[Collected data entries]
<<<<
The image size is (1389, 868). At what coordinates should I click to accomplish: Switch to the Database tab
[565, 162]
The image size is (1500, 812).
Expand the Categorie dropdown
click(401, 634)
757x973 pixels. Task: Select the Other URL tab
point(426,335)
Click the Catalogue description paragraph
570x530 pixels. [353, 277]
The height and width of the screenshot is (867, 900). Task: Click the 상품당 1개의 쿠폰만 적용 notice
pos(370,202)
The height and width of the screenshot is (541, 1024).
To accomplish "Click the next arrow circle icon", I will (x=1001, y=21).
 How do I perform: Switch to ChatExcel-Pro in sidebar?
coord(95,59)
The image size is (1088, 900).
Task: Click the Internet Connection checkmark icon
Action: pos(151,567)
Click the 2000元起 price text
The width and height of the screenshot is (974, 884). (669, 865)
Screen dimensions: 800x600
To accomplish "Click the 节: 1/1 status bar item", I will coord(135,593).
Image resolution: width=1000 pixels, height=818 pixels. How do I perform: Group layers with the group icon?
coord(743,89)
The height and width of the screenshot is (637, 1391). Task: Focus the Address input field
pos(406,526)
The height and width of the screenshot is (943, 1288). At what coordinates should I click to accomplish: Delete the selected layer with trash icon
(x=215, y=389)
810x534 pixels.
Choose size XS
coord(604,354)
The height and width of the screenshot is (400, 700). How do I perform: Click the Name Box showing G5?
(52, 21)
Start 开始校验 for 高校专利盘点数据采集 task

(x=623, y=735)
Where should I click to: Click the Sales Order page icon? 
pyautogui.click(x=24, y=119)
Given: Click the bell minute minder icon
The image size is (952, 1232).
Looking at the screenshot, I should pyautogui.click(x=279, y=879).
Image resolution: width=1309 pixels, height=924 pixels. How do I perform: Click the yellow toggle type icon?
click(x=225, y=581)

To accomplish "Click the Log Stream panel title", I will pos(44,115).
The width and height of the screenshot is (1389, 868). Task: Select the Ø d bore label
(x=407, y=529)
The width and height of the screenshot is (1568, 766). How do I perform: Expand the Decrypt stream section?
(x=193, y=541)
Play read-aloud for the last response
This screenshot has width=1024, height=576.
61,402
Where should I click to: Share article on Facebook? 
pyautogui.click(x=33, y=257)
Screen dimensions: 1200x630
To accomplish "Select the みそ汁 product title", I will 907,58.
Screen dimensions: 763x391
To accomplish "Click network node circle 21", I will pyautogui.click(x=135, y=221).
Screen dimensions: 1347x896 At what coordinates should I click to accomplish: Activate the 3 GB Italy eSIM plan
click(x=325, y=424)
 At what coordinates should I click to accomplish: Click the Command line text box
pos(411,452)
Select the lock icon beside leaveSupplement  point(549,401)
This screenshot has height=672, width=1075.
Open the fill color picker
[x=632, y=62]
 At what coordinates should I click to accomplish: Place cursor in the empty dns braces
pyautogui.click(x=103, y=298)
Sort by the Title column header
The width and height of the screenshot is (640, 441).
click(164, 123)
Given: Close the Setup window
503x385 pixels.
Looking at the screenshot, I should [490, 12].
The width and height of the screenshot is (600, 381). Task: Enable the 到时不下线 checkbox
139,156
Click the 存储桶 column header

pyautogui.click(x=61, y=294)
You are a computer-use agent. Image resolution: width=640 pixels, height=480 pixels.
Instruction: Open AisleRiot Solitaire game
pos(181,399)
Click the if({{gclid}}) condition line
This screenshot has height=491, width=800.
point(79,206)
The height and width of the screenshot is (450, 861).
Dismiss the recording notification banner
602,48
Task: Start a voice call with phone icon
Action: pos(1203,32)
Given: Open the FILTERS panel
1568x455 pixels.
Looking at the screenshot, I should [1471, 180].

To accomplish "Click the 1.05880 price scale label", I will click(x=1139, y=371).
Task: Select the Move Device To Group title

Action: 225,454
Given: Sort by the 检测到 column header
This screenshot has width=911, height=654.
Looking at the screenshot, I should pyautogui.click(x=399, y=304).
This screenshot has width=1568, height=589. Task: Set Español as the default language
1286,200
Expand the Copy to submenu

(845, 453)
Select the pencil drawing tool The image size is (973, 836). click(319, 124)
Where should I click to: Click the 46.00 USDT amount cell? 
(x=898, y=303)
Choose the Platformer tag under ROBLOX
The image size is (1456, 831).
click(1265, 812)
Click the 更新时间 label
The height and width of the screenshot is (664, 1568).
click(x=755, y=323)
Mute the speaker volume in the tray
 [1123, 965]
>>>>
→ Instructions for the task
Note each line of the entries that has "Sort" in it, and copy those lines.

→ Result of this exercise
Sort by the Title column header
Given: Sort by the 检测到 column header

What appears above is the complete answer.